Let's look again at my top books, but this time, classify them by long genre descriptions from above. I can get that information into my full reading dataset with a join, using the genre flags. Then I can plot the results from that dataset without having to summarize first.
topbygenre <- reads2019 %>%
  left_join(genre, by = c("Fiction","Childrens","Fantasy","SciFi","Mystery")) %>%
  select(-Books, -AvgRating) %>%
  filter(MyRating == 5)

topbygenre %>%
  ggplot(aes(fct_infreq(Genre))) +
  geom_bar() +
  scale_x_discrete(labels=function(x){sub("\\s", "\n", x)}) +
  xlab("Genre") +
  ylab("Books")


This chart helps me to better understand my average rating by genre chart above. Only 1 book with elements of both fantasy and sci-fi was rated as a 5, and the average rating is 4.5, meaning there's only 1 other book in that category that had to be rated as a 4. It might be a good idea to either filter my genre rating table to categories with more than 1 book, or add the counts as labels to that plot.
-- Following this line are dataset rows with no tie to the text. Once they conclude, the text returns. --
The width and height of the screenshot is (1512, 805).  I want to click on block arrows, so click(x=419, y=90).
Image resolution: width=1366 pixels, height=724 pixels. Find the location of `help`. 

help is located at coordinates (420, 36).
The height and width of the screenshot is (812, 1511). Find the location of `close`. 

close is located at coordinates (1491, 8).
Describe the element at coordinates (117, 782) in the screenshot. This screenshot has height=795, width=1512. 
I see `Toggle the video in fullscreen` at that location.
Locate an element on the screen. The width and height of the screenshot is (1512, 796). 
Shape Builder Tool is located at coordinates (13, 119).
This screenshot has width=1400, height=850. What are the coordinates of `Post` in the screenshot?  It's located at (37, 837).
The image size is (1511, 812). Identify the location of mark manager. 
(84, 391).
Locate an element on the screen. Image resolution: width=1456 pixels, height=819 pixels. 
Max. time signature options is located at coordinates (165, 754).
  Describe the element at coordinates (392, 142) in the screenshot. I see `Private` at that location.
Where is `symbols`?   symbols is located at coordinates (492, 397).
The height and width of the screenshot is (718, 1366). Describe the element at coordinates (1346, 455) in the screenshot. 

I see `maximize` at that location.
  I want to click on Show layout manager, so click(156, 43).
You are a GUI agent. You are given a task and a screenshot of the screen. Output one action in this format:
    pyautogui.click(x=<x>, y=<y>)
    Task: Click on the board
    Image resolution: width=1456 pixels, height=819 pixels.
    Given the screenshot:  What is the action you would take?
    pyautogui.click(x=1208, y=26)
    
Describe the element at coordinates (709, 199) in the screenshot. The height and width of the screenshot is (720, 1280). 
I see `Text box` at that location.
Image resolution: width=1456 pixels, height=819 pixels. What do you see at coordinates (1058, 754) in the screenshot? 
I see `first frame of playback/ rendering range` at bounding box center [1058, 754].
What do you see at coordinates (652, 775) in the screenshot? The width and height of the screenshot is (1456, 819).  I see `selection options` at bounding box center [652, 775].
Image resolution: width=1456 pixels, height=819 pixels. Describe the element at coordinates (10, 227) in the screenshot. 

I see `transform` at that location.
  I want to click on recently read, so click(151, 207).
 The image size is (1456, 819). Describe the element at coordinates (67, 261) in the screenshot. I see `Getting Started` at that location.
Let's try the latter.
genre %>%
  ggplot(aes(reorder(Genre, desc(AvgRating)), AvgRating, label = Books)) +
  geom_col() +
  scale_x_discrete(labels=function(x){sub("\\s", "\n", x)}) +
  xlab("Genre") +
  ylab("Average Rating") +
  geom_text(aes(x = Genre, y = AvgRating-0.25), size = 5,
                color = "white")

Let's redo this chart, excluding those genres with only 1 or 2 books represented.
genre %>%
  filter(Books > 2) %>%
  ggplot(aes(reorder(Genre, desc(AvgRating)), AvgRating, label = Books)) +
  geom_col() +
  scale_x_discrete(labels=function(x){sub("\\s", "\n", x)}) +
  xlab("Genre") +
  ylab("Average Rating") +
  geom_text(aes(x = Genre, y = AvgRating-0.25), size = 5,
                color = "white")

While I love both science fiction and fantasy - reading equal numbers of books in those genres - I seem to like science fiction a bit more, based on the slightly higher average rating.